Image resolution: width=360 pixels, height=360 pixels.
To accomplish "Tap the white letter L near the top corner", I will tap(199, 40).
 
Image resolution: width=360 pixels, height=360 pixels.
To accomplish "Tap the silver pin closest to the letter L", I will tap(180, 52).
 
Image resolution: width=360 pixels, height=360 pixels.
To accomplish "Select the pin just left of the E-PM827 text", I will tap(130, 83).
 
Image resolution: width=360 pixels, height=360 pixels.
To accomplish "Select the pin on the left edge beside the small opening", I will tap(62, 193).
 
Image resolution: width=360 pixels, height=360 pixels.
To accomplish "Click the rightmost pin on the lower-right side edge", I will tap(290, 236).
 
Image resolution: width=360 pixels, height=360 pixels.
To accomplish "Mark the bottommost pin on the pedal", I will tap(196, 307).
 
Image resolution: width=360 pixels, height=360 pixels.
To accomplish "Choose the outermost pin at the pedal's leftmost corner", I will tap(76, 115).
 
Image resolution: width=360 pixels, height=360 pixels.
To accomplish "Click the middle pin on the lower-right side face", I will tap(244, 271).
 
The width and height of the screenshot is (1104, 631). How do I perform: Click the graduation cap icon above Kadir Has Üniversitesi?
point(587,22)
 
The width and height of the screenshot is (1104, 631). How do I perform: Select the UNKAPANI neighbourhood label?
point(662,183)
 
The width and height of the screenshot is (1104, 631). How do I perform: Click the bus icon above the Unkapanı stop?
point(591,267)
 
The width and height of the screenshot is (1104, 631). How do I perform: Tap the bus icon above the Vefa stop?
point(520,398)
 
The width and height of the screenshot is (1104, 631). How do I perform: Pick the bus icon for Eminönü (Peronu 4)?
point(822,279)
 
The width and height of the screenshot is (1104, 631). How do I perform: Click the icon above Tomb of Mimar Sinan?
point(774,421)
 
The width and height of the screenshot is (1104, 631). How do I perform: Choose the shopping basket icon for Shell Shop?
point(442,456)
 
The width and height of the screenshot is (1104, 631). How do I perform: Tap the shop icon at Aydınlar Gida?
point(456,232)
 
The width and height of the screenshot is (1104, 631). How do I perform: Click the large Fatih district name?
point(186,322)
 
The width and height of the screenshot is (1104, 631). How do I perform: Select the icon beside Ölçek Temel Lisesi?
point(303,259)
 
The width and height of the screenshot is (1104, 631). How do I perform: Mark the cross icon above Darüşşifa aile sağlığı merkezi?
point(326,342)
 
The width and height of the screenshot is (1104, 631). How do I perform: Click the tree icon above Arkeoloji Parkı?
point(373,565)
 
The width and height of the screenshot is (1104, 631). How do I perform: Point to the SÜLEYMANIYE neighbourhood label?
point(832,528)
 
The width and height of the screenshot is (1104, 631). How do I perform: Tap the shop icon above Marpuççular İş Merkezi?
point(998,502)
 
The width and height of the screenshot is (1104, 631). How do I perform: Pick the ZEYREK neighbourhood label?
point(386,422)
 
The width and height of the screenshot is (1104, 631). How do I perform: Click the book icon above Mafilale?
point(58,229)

STATED TASK: Repeat the entries that begin at the line containing "aile sağlığı merkezi?" and end with the line containing "point(326,342)", replacing "cross" with "plus" and leaving everything else as it is.

OUTPUT:
The width and height of the screenshot is (1104, 631). How do I perform: Mark the plus icon above Darüşşifa aile sağlığı merkezi?
point(326,342)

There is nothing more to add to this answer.